Whatever follows the line containing "Given: Toggle apply_to_conds" in the listing below should be printed exactly, along with that line itself.

***** Entries supplied

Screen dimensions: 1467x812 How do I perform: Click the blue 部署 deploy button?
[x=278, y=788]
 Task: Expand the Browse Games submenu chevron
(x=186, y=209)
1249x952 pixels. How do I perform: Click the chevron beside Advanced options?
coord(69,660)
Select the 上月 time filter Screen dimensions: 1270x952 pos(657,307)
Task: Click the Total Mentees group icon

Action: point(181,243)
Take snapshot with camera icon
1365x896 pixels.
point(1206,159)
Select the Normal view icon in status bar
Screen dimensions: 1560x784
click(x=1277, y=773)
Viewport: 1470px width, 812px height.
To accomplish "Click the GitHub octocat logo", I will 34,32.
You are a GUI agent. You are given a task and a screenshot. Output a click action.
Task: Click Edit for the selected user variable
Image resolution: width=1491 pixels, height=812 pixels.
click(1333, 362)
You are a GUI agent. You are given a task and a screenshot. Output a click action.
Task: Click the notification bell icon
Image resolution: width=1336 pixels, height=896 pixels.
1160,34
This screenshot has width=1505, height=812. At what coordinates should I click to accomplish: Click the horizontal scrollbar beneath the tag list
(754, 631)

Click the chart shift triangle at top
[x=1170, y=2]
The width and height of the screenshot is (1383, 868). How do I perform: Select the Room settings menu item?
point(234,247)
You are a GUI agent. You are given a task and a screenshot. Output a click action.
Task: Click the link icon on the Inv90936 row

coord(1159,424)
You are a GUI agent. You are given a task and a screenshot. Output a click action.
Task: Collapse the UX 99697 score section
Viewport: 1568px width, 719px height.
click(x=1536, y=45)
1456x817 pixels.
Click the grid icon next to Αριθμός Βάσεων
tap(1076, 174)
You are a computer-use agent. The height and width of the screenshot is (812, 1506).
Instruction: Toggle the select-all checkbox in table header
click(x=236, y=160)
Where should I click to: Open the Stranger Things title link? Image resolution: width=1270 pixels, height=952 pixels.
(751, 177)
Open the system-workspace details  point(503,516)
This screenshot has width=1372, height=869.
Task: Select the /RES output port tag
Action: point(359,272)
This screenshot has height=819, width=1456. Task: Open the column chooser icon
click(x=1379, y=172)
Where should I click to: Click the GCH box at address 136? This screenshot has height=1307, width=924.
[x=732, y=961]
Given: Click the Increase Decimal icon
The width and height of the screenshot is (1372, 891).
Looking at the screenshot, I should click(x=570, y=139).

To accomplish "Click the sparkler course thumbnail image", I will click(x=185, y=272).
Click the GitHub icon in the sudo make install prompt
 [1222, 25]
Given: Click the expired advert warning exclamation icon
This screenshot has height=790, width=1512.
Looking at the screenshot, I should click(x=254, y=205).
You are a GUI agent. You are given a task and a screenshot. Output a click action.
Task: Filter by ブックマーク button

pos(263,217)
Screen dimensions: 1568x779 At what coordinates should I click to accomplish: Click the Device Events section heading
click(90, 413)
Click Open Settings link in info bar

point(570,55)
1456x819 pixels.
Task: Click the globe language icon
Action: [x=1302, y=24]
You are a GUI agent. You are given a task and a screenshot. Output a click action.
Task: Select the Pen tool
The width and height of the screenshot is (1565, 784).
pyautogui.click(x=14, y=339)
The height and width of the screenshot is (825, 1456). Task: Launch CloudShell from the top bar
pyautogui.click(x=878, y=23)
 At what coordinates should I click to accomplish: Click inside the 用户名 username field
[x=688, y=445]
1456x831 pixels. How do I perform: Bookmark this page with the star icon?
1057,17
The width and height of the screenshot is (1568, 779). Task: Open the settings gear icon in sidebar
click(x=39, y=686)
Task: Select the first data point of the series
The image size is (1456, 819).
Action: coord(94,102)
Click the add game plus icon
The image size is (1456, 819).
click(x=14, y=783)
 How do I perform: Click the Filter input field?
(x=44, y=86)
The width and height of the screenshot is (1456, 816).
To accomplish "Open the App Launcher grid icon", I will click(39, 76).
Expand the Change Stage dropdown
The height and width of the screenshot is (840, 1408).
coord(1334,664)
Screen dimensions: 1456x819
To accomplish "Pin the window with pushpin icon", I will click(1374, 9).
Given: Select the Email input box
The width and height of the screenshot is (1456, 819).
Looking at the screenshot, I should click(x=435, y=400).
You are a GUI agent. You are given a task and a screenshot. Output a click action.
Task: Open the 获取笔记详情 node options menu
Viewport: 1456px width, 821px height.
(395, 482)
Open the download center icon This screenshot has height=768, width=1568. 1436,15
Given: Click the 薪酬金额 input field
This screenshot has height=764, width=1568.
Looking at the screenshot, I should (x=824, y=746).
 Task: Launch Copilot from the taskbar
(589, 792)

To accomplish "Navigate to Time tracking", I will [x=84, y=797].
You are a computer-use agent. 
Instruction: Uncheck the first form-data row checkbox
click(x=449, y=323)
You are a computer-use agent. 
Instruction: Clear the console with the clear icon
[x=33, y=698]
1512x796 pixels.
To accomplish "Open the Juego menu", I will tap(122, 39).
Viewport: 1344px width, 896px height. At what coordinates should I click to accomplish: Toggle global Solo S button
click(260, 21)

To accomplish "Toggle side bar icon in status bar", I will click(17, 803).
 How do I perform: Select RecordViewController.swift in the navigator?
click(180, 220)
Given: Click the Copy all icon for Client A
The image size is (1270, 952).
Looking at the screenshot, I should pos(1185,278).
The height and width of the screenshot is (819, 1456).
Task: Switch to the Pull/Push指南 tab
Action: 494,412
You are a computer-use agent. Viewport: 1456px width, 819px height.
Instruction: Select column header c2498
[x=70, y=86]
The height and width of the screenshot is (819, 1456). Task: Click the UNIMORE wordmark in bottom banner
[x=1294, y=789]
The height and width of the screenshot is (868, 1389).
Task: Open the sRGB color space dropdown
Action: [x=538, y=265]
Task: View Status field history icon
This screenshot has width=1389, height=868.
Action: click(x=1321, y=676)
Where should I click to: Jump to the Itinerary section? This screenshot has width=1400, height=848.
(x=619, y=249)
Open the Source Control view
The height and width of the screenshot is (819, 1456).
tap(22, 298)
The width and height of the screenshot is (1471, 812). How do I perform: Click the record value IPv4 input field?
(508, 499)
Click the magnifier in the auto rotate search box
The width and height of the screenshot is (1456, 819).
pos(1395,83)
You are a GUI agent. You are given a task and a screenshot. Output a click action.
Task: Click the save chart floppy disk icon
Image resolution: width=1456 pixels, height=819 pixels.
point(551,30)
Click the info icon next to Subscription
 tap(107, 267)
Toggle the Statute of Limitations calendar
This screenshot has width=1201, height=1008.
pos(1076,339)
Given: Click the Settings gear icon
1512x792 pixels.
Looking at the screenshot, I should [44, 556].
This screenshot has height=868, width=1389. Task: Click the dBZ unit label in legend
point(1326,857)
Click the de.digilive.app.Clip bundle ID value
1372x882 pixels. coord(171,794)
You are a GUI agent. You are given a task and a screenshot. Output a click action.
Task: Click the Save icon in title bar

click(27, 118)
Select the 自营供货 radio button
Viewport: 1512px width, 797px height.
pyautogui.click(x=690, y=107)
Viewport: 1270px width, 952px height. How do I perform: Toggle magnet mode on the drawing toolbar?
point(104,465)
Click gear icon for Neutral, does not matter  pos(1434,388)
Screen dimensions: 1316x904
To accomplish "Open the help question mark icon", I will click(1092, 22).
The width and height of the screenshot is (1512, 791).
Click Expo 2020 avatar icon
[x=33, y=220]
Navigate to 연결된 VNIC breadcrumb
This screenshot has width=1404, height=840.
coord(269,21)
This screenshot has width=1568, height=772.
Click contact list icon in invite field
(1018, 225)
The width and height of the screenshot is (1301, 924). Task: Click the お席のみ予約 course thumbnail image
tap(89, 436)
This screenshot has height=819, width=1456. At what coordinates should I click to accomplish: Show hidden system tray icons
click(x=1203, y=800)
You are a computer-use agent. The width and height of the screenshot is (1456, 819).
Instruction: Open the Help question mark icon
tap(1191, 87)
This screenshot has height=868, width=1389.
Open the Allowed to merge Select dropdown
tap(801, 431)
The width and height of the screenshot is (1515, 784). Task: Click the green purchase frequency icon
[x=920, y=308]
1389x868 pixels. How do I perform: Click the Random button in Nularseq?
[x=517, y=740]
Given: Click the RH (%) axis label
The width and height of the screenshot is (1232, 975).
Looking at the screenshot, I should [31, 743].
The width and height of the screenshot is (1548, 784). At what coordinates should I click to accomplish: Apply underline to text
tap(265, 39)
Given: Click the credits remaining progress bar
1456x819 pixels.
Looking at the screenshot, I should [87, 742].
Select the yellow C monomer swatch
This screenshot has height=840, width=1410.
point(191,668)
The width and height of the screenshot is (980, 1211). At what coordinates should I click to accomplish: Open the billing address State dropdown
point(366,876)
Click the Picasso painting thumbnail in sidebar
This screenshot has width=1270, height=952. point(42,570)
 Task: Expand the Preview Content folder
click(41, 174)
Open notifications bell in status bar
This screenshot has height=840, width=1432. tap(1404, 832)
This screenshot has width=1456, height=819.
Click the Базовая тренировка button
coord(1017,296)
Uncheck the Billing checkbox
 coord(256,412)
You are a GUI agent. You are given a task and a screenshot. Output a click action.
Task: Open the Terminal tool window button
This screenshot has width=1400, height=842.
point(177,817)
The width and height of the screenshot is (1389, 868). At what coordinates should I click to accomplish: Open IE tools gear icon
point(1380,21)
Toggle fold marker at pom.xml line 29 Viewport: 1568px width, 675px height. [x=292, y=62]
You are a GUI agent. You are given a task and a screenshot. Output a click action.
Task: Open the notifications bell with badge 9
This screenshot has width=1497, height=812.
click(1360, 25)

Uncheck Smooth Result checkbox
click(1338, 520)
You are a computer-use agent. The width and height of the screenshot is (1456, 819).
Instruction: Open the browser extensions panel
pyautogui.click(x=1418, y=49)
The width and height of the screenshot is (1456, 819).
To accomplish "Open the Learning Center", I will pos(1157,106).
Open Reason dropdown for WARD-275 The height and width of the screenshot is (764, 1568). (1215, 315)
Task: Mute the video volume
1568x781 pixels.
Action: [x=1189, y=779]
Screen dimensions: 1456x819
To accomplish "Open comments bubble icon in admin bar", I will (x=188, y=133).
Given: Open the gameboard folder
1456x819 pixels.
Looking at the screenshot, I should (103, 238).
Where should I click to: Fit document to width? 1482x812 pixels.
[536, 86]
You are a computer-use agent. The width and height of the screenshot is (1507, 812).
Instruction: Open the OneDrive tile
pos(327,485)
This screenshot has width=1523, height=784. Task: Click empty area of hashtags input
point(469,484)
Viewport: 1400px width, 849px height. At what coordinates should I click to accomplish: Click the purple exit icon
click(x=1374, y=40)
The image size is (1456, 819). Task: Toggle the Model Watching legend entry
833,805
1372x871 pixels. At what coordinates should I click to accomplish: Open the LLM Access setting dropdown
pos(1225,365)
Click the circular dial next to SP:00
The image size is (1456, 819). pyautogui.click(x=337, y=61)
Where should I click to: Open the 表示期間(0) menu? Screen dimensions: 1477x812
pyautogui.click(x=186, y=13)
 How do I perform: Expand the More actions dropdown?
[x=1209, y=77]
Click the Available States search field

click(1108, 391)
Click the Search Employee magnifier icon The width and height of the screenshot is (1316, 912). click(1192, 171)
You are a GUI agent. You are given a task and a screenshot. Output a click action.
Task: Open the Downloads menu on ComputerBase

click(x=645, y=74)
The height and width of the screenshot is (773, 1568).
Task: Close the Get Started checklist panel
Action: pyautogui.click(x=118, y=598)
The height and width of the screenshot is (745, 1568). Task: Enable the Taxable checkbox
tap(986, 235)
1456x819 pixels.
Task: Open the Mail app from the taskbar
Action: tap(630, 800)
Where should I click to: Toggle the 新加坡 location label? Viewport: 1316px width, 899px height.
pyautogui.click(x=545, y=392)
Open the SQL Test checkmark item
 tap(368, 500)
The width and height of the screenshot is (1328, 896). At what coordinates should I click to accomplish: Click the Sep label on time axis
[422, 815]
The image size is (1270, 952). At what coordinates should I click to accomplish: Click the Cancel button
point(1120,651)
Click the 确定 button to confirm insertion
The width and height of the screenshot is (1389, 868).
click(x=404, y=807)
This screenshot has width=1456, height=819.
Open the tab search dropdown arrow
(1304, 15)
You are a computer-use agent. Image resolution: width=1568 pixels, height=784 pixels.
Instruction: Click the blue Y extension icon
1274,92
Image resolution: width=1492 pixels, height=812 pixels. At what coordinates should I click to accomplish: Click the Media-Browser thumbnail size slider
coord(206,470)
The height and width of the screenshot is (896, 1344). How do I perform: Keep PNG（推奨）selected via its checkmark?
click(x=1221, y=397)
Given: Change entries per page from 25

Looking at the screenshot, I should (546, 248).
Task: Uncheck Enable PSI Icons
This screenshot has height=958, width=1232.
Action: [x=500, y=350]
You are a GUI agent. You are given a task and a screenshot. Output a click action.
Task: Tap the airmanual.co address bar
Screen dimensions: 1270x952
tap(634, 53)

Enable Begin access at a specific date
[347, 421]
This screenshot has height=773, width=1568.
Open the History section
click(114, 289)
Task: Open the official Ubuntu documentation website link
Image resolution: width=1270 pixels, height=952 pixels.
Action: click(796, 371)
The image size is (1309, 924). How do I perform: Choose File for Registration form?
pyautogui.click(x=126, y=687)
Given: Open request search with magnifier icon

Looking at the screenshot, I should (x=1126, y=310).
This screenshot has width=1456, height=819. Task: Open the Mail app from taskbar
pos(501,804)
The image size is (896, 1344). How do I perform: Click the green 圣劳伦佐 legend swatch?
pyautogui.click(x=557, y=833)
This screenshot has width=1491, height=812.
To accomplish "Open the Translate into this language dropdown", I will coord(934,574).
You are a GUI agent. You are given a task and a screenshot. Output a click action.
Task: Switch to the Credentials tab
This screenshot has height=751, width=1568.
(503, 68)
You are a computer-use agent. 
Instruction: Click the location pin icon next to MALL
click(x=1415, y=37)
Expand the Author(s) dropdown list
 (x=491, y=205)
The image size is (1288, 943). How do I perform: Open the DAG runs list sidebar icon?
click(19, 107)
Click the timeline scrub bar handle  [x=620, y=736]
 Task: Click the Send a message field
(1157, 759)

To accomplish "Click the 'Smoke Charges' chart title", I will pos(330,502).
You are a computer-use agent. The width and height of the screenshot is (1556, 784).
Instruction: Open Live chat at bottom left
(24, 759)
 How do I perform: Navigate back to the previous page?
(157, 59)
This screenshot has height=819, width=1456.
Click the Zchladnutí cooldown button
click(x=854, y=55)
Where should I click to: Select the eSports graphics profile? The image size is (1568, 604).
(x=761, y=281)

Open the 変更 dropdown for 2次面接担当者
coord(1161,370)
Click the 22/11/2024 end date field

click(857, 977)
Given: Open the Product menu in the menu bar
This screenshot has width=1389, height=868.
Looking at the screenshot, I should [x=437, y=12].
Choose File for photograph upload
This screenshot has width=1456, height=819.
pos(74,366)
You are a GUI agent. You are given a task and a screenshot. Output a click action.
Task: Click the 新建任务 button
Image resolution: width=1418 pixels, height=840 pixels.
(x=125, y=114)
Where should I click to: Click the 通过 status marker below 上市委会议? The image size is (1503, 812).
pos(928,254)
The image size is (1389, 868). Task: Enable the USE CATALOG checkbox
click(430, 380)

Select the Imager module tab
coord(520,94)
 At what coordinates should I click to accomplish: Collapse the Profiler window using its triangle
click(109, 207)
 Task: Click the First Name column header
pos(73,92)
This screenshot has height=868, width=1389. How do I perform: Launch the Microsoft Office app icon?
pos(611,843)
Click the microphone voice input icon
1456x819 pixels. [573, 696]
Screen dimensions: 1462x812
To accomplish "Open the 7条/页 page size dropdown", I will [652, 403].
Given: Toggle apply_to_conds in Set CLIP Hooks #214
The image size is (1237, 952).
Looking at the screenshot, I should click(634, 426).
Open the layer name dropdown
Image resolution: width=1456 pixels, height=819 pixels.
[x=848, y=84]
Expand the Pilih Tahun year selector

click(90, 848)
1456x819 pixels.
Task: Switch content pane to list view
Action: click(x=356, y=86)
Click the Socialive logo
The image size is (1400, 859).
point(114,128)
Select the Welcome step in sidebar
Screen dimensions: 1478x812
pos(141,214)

**********

=== Exercise output ===
Given: Toggle apply_to_conds in Set CLIP Hooks #214
The image size is (1237, 952).
Looking at the screenshot, I should click(634, 426).
Open the layer name dropdown
Image resolution: width=1456 pixels, height=819 pixels.
[x=848, y=84]
Expand the Pilih Tahun year selector

click(90, 848)
1456x819 pixels.
Task: Switch content pane to list view
Action: click(x=356, y=86)
Click the Socialive logo
The image size is (1400, 859).
point(114,128)
Select the Welcome step in sidebar
Screen dimensions: 1478x812
pos(141,214)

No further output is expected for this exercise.